Companies are creating larger and larger language processing systems, although they still suffer from the same disadvantages – they can generate toxic, biased and inaccurate text. Experts objected to the increase in language models and argued that the software does not understand the language and simply repeats the patterns observed in the training data. According to experts, more time and effort should be devoted to inventing new algorithms that are smaller in size and require less computing, instead of simply increasing the size of existing architectures.
Nevertheless, the text processing and generation system developed by Google researchers based on a converter with 540 billion parameters shows that the performance of language models can still improve with increasing size.
“We evaluated the Pathways Language Model (PaLM) on hundreds of language understanding and generation tasks. It provides state—of-the-art performance in several steps for most tasks,” experts from Google Research said.
PaLM coped better with a wide range of tasks, from answering questions and reading comprehension to reasoning based on common sense, than OpenAI GPT-3, Nvidia and Microsoft Megatron-Turing NLG systems, as well as DeepMind Chinchilla and Gopher language models. PaLM was trained using 6144 chips in two Cloud TPU v4 modules, which is by far the largest configuration of Google’s training system.

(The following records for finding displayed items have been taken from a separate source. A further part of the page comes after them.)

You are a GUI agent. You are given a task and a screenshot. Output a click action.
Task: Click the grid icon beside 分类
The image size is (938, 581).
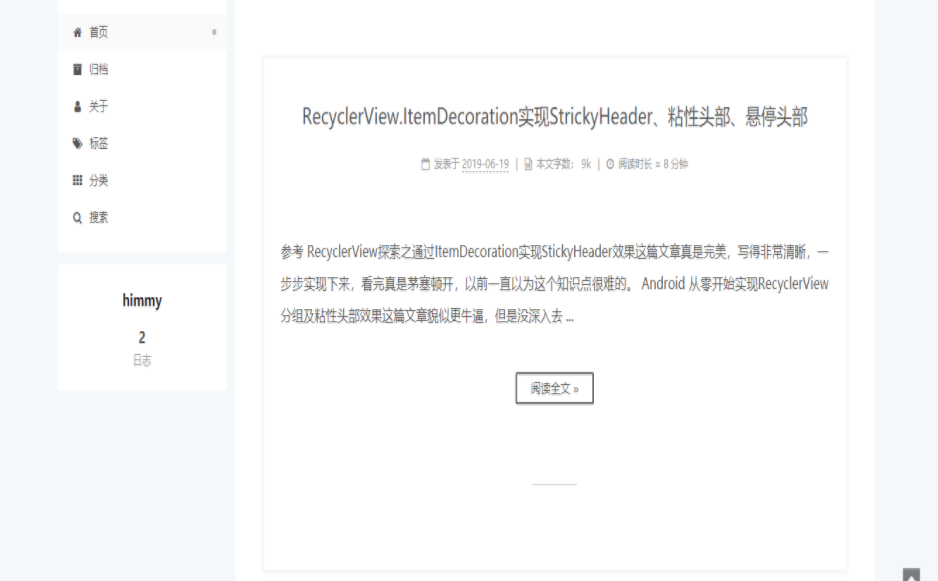pos(76,179)
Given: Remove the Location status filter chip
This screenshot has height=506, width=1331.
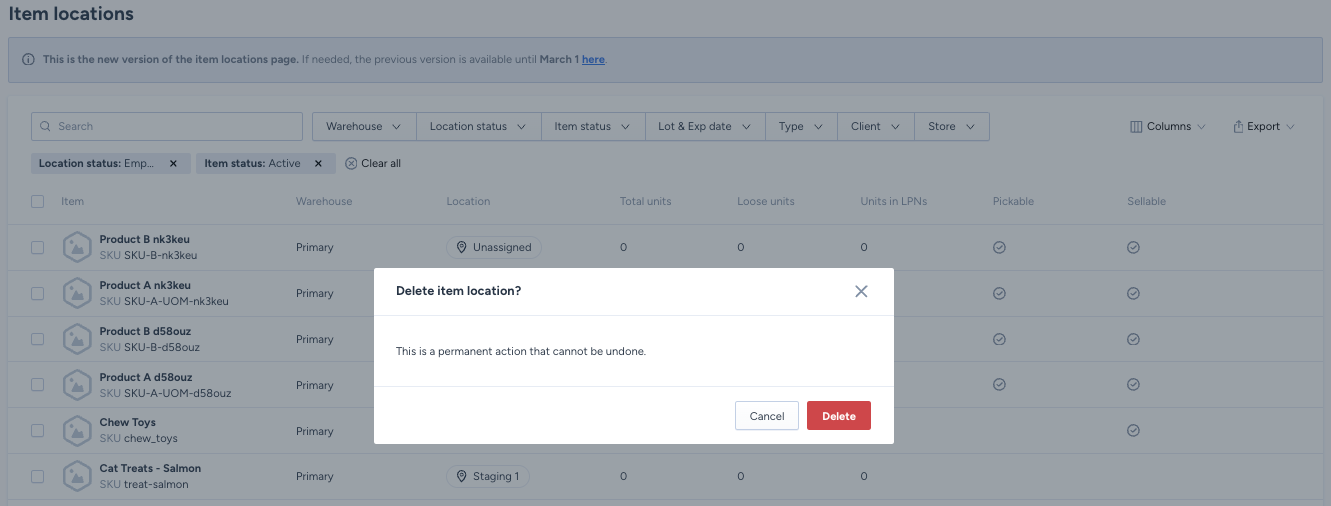Looking at the screenshot, I should (x=173, y=163).
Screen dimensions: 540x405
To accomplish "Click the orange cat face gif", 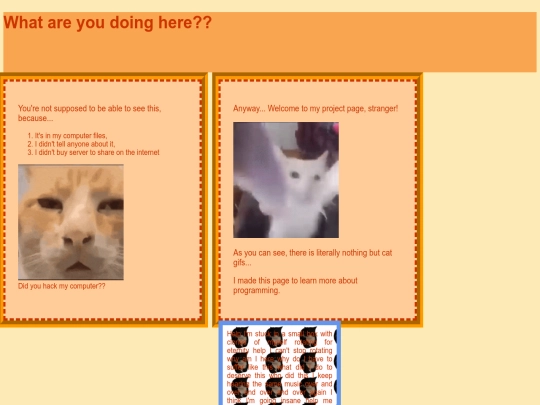I will pyautogui.click(x=71, y=222).
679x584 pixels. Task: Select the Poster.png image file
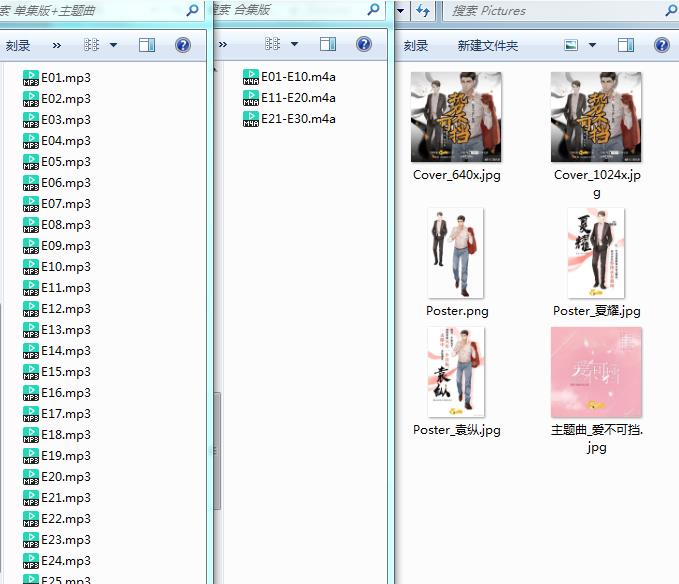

Despite PaLM’s capabilities, the system still generates offensive and false text and reflects bias in its training data. For example, Muslims are more often associated with stereotypes about violence or terrorism. Like other language models, PaLM was trained on text taken from the Internet. In addition, 50% of the training data comes from conversations on social networks.
According to experts, PaLM “demonstrates breakthrough capabilities in solving many very complex tasks.” The system is capable of explaining jokes and performing multi-step arithmetic tasks, as well as restoring broken code.
PaLM is used for research purposes. Google employees developed the model as a proof of concept for scaling the language model using the Pathways architecture. The goal is to experiment with new techniques and one day create a unified AI system that can generalize thousands or millions of tasks and learn from different types of data.